◆ **Set task**:
Reproduce the entries below word for word, from the line containing "Given: Click the Waist header in the US table" through the line containing "Action: point(196,314)", including both of those lines.

#####

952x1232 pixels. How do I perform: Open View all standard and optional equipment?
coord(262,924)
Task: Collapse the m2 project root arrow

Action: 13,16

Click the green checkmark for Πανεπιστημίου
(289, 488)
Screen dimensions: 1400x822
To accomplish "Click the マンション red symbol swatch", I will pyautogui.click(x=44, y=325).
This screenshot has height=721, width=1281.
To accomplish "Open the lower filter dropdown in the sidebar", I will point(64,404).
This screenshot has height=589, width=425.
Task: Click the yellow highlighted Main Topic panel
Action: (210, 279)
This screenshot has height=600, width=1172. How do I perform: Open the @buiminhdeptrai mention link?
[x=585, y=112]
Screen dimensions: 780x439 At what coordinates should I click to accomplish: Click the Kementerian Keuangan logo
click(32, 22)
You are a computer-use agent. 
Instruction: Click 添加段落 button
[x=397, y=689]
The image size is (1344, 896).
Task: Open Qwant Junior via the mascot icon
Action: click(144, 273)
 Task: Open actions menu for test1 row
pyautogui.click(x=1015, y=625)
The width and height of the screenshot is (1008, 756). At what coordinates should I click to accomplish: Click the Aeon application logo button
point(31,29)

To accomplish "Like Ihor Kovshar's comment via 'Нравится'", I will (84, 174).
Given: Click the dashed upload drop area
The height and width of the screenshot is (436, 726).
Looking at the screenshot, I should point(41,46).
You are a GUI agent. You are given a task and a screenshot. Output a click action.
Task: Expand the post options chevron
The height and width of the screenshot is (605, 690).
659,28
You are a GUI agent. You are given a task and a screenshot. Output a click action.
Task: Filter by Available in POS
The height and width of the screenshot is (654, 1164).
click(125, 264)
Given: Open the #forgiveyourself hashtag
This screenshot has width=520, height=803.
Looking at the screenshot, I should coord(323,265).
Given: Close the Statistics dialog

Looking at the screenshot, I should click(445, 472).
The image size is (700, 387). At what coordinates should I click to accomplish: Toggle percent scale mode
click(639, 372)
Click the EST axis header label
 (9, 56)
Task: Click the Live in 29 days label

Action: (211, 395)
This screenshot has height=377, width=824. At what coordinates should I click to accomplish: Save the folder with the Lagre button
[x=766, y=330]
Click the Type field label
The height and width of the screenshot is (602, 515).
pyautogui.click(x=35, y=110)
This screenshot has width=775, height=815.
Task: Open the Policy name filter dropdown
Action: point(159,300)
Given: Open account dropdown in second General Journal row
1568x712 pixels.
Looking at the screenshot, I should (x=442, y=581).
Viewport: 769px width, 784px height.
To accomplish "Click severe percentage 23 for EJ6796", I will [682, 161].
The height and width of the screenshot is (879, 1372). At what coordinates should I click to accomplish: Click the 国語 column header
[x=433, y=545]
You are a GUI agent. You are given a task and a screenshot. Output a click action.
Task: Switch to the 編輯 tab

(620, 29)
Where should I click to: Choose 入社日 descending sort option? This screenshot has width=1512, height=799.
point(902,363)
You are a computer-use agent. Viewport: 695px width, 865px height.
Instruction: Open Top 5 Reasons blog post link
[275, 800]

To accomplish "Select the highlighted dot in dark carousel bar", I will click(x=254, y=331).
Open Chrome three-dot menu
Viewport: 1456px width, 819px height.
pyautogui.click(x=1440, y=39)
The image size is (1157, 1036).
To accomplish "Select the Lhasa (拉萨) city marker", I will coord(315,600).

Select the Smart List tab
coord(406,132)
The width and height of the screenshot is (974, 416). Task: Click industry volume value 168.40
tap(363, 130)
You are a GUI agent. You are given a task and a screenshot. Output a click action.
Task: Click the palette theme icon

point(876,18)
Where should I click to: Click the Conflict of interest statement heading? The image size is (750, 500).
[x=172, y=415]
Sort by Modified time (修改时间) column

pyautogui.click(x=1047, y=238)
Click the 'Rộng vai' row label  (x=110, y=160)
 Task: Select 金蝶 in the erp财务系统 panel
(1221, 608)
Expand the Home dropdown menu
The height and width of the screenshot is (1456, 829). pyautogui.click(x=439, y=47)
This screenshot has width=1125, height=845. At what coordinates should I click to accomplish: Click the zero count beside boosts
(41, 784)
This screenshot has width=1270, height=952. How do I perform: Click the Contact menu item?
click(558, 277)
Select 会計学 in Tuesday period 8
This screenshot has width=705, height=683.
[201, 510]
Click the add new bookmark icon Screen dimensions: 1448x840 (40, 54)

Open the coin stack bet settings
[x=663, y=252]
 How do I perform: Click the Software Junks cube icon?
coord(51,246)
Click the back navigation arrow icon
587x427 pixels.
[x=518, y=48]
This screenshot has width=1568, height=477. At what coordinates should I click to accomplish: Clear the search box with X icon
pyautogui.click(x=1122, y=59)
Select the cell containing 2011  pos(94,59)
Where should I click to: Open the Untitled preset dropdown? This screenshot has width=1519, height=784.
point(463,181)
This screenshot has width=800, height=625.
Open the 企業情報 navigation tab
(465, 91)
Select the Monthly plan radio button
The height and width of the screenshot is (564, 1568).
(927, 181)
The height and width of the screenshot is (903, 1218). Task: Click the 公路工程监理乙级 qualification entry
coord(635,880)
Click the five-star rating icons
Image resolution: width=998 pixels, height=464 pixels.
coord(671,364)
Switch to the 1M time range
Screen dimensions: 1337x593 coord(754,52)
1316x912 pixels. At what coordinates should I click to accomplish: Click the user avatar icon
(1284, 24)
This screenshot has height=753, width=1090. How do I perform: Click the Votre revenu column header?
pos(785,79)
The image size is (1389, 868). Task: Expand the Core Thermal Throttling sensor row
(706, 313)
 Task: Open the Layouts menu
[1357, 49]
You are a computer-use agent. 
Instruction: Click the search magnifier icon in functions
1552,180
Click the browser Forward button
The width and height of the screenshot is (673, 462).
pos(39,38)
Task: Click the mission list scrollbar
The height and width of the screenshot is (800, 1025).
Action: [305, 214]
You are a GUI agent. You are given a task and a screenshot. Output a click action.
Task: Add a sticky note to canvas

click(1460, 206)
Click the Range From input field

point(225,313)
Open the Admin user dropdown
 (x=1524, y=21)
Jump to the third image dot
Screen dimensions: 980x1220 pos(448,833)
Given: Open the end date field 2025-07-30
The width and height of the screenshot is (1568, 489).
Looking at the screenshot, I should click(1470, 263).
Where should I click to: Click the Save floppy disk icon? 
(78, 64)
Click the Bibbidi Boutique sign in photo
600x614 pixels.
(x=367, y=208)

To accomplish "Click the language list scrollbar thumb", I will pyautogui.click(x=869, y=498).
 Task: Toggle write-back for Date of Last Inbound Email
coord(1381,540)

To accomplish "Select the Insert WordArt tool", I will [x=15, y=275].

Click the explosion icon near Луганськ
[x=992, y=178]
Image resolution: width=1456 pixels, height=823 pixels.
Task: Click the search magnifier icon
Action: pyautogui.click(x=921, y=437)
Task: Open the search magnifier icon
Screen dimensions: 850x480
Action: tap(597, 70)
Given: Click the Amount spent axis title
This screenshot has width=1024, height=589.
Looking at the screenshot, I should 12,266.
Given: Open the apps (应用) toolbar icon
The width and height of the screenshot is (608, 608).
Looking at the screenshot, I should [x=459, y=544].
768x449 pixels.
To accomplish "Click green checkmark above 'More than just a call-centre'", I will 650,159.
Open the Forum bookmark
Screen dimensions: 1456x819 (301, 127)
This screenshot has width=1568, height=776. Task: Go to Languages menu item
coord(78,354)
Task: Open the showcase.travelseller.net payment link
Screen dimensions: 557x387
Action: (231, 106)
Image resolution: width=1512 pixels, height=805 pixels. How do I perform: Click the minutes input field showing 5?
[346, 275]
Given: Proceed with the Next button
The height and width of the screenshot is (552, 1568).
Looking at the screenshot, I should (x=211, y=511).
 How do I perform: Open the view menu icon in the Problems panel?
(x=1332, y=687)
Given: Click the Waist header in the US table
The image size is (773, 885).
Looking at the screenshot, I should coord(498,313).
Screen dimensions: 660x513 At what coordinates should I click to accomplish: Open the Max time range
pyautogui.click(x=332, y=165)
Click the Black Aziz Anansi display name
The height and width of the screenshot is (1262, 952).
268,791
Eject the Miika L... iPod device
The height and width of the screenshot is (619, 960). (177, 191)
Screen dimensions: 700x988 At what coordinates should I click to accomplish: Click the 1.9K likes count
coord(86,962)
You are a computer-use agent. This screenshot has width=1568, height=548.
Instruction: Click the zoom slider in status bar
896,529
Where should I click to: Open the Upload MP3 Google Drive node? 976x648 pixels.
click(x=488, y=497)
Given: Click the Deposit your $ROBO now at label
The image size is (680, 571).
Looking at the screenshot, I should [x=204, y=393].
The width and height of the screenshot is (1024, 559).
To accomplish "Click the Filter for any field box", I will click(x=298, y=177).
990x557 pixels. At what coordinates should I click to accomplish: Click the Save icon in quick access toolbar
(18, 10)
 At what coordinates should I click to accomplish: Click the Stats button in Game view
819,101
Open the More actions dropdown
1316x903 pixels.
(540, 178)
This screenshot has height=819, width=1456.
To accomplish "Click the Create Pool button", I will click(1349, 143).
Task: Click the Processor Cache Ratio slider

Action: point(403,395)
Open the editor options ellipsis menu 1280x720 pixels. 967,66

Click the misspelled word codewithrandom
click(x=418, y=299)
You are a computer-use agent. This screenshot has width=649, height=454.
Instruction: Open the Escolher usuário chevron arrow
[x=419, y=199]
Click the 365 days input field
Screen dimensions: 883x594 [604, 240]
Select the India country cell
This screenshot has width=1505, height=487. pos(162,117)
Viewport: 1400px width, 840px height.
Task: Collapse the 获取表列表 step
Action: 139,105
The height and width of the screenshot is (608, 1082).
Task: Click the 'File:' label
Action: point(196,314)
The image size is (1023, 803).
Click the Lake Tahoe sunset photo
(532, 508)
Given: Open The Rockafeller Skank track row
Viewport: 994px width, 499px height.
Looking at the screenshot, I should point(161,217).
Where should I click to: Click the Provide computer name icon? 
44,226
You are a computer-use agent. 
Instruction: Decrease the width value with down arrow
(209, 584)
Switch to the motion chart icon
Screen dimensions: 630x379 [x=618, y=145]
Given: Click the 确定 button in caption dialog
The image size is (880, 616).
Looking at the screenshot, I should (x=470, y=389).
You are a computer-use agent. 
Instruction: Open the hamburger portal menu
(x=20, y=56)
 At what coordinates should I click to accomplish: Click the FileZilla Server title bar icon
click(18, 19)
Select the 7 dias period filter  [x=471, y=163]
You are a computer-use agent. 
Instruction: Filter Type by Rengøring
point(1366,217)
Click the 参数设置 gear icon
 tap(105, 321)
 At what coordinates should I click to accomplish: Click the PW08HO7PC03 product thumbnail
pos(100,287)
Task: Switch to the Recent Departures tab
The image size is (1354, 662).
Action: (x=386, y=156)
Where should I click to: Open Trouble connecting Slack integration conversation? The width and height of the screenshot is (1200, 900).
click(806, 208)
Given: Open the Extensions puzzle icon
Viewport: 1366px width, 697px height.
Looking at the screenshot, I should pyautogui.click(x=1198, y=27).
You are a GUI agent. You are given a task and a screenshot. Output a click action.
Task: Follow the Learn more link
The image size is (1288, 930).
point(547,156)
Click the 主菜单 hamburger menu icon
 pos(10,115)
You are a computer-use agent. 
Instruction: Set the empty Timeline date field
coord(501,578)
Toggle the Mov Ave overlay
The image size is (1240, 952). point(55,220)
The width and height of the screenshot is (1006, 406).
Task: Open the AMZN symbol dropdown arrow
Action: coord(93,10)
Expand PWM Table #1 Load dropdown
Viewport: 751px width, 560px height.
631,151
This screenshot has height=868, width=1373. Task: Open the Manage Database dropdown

#####

◆ **Result for this task**:
Given: Click the Waist header in the US table
The image size is (773, 885).
Looking at the screenshot, I should coord(498,313).
Screen dimensions: 660x513 At what coordinates should I click to accomplish: Open the Max time range
pyautogui.click(x=332, y=165)
Click the Black Aziz Anansi display name
The height and width of the screenshot is (1262, 952).
268,791
Eject the Miika L... iPod device
The height and width of the screenshot is (619, 960). (177, 191)
Screen dimensions: 700x988 At what coordinates should I click to accomplish: Click the 1.9K likes count
coord(86,962)
You are a computer-use agent. This screenshot has width=1568, height=548.
Instruction: Click the zoom slider in status bar
896,529
Where should I click to: Open the Upload MP3 Google Drive node? 976x648 pixels.
click(x=488, y=497)
Given: Click the Deposit your $ROBO now at label
The image size is (680, 571).
Looking at the screenshot, I should [x=204, y=393].
The width and height of the screenshot is (1024, 559).
To accomplish "Click the Filter for any field box", I will click(x=298, y=177).
990x557 pixels. At what coordinates should I click to accomplish: Click the Save icon in quick access toolbar
(18, 10)
 At what coordinates should I click to accomplish: Click the Stats button in Game view
819,101
Open the More actions dropdown
1316x903 pixels.
(540, 178)
This screenshot has height=819, width=1456.
To accomplish "Click the Create Pool button", I will click(1349, 143).
Task: Click the Processor Cache Ratio slider

Action: point(403,395)
Open the editor options ellipsis menu 1280x720 pixels. 967,66

Click the misspelled word codewithrandom
click(x=418, y=299)
You are a computer-use agent. This screenshot has width=649, height=454.
Instruction: Open the Escolher usuário chevron arrow
[x=419, y=199]
Click the 365 days input field
Screen dimensions: 883x594 [604, 240]
Select the India country cell
This screenshot has width=1505, height=487. pos(162,117)
Viewport: 1400px width, 840px height.
Task: Collapse the 获取表列表 step
Action: 139,105
The height and width of the screenshot is (608, 1082).
Task: Click the 'File:' label
Action: point(196,314)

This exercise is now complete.